What happens inside VM's when moving from multi-cpu to single CPU hosts, or different architecture (amd vs intel). Or when booting a VMware image from Virtual Box ? I know they are virtualizing the hardware, but I gotta think Windows 8 will notice no longer having a VMware bios and waste one of my keys.
I have to reactivate if I move it from one of my servers (Asus P5E, X38, Socket 775 HK with Intel Xeon X3210 Quad-core 2.13 Ghz) to my other server (ASUS Vintage V7-P8H67E, H67, Socket-1155 with IntelĀ® Core i5-2500 @ 3.3Ghz). Thats apply to Windows 7, Windows Server 2008 R2 and now Windows 8. I'm using VMware Workstation 8.0.4 So in your scenario I'm 100% sure you have to reactivate.
Are we gonna be able to call up the 1-800 # and say my video card died and get them to re-activate if / when online fails. Or is $39.99 going to be an excuse to offer poor service.
I'm sure the offer provides you with a Upgrade license, and it's almost the same as the retail license. You can move it to other computers, and change your hardware. But there is a limit of 10 activation total on the license. But, they have change much around the activation of Windows 8, so maybe they have change the numbers of total activations per key...but still, I'm pretty sure it will be 10.
Adding new hard drives will not affect activation at all, I have confirmed it, the only hard drive that matters for activation is the OS drive. It doesn't care what your other drives are. If you change your OS drive, you might need re-activation. It's easy to see if your hardware change has affected activation, go to command prompt (admin) and type "slui 4", select any country, and your activation ID will be there. If the numbers change, it means a hardware change is detected, if it doesn't change at all after the hardware change, it means windows activation has not detected any change.

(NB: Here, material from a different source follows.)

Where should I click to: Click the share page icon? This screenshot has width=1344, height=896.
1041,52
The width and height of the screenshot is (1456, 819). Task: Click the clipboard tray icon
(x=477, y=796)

The graphics card is not the problem, tested myself today. When using an APU 3410MX and a Radeon HD6750m if one installs everything in the graphics package the activation remains, however, if one installs the chipset package the activation is removed. In particular this is caused only by 1 component, which is the SATA driver for the AMD users. Quite foolish if you ask me, because the OS thinks that it changed harddrive... I don't know any motherboard capable of switching chipsets. When updating drivers first create a System Restore point, that way if activation is removed it can be easily recovered.
Thanks, I am happy to hear a change in graphics card by itself won't cause activation to be lost. It is after all not a "significant hardware change"! I can also confirm that driver change can make Windows think you changed hardware. Some BIOS changes I noticed changes the computer's unique Activation ID too, for example, changing from IDE to AHCI mode. So you have to be very careful. By the way, changing RAM does change the Activation ID, but does not cause activation to be lost.
All bark no bite ? Well if that is the case, then I think this thread will go the way of the dodo. I seem to recall they said the same thing about XP, changes will kill your activation, and everyone was nervous for a few months until they realized it wasn't as bad as they imagined. But then again, now they have a hardware hash database, they could theoretically ban all future activations just like they ban xbox's from Live. Think about it, no possible way to activate a machine even with a valid license. Look at how they treat used xbox's on craigslist, if you bought a banned one, even though the jerk lied about it not being banned when he sold it to you, Microsoft don't care, you can't ever go online with it. Windows 8 is a step in which direction ?
Unlikely I think, the activation can all be done offline, which means activation is checked at the local level rather than through Microsoft-controlled servers. XBox is different as it is a toy, it can be banned without causing big losses.